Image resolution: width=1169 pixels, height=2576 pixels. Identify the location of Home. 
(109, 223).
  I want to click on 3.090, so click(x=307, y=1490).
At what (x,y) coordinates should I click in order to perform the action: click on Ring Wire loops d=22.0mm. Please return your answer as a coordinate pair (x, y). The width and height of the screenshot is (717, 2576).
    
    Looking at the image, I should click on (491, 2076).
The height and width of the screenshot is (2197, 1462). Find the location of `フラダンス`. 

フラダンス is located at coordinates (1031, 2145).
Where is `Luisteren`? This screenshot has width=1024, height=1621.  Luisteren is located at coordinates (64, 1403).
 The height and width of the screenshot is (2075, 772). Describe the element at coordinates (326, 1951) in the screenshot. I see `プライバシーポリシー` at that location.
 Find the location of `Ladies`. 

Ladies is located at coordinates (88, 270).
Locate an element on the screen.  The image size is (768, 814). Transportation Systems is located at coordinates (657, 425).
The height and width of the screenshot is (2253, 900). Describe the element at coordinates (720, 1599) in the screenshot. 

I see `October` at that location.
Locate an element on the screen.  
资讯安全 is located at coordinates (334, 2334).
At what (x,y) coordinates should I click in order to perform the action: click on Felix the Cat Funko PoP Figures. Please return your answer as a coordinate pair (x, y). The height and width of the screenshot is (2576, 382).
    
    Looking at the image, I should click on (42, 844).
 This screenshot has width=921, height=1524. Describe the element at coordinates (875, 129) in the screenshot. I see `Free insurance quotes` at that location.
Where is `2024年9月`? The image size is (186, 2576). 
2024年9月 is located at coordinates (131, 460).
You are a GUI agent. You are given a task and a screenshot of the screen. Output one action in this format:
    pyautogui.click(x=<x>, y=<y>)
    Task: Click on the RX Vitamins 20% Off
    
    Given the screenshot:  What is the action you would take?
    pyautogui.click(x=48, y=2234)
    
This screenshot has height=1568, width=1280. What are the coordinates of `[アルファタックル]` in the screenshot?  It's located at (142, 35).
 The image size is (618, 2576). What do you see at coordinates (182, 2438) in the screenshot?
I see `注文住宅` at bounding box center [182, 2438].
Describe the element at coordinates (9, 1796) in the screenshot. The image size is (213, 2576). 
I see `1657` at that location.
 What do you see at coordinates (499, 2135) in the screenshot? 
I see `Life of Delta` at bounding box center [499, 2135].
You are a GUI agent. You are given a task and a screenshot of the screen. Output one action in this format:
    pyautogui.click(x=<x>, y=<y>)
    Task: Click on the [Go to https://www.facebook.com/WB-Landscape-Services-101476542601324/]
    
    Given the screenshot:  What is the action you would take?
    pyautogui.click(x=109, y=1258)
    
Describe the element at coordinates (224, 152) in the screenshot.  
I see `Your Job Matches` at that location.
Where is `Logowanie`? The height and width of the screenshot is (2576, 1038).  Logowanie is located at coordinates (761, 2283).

WHAT TO PRODUCE: Reproduce all of the data above, swapping every "Find the location of" for "Locate" and leaving everything else unchanged.

TASK ANSWER:
Image resolution: width=1169 pixels, height=2576 pixels. Identify the location of Home. 
(109, 223).
  I want to click on 3.090, so click(x=307, y=1490).
At what (x,y) coordinates should I click in order to perform the action: click on Ring Wire loops d=22.0mm. Please return your answer as a coordinate pair (x, y). The width and height of the screenshot is (717, 2576).
    
    Looking at the image, I should click on (491, 2076).
The height and width of the screenshot is (2197, 1462). Locate `フラダンス`. 

フラダンス is located at coordinates (1031, 2145).
Where is `Luisteren`? This screenshot has width=1024, height=1621.  Luisteren is located at coordinates (64, 1403).
 The height and width of the screenshot is (2075, 772). Describe the element at coordinates (326, 1951) in the screenshot. I see `プライバシーポリシー` at that location.
 Locate `Ladies`. 

Ladies is located at coordinates (88, 270).
Locate an element on the screen.  The image size is (768, 814). Transportation Systems is located at coordinates (657, 425).
The height and width of the screenshot is (2253, 900). Describe the element at coordinates (720, 1599) in the screenshot. 

I see `October` at that location.
Locate an element on the screen.  
资讯安全 is located at coordinates (334, 2334).
At what (x,y) coordinates should I click in order to perform the action: click on Felix the Cat Funko PoP Figures. Please return your answer as a coordinate pair (x, y). The height and width of the screenshot is (2576, 382).
    
    Looking at the image, I should click on (42, 844).
 This screenshot has width=921, height=1524. Describe the element at coordinates (875, 129) in the screenshot. I see `Free insurance quotes` at that location.
Where is `2024年9月`? The image size is (186, 2576). 
2024年9月 is located at coordinates (131, 460).
You are a GUI agent. You are given a task and a screenshot of the screen. Output one action in this format:
    pyautogui.click(x=<x>, y=<y>)
    Task: Click on the RX Vitamins 20% Off
    
    Given the screenshot:  What is the action you would take?
    pyautogui.click(x=48, y=2234)
    
This screenshot has height=1568, width=1280. What are the coordinates of `[アルファタックル]` in the screenshot?  It's located at (142, 35).
 The image size is (618, 2576). What do you see at coordinates (182, 2438) in the screenshot?
I see `注文住宅` at bounding box center [182, 2438].
Describe the element at coordinates (9, 1796) in the screenshot. The image size is (213, 2576). 
I see `1657` at that location.
 What do you see at coordinates (499, 2135) in the screenshot? 
I see `Life of Delta` at bounding box center [499, 2135].
You are a GUI agent. You are given a task and a screenshot of the screen. Output one action in this format:
    pyautogui.click(x=<x>, y=<y>)
    Task: Click on the [Go to https://www.facebook.com/WB-Landscape-Services-101476542601324/]
    
    Given the screenshot:  What is the action you would take?
    pyautogui.click(x=109, y=1258)
    
Describe the element at coordinates (224, 152) in the screenshot.  
I see `Your Job Matches` at that location.
Where is `Logowanie`? The height and width of the screenshot is (2576, 1038).  Logowanie is located at coordinates (761, 2283).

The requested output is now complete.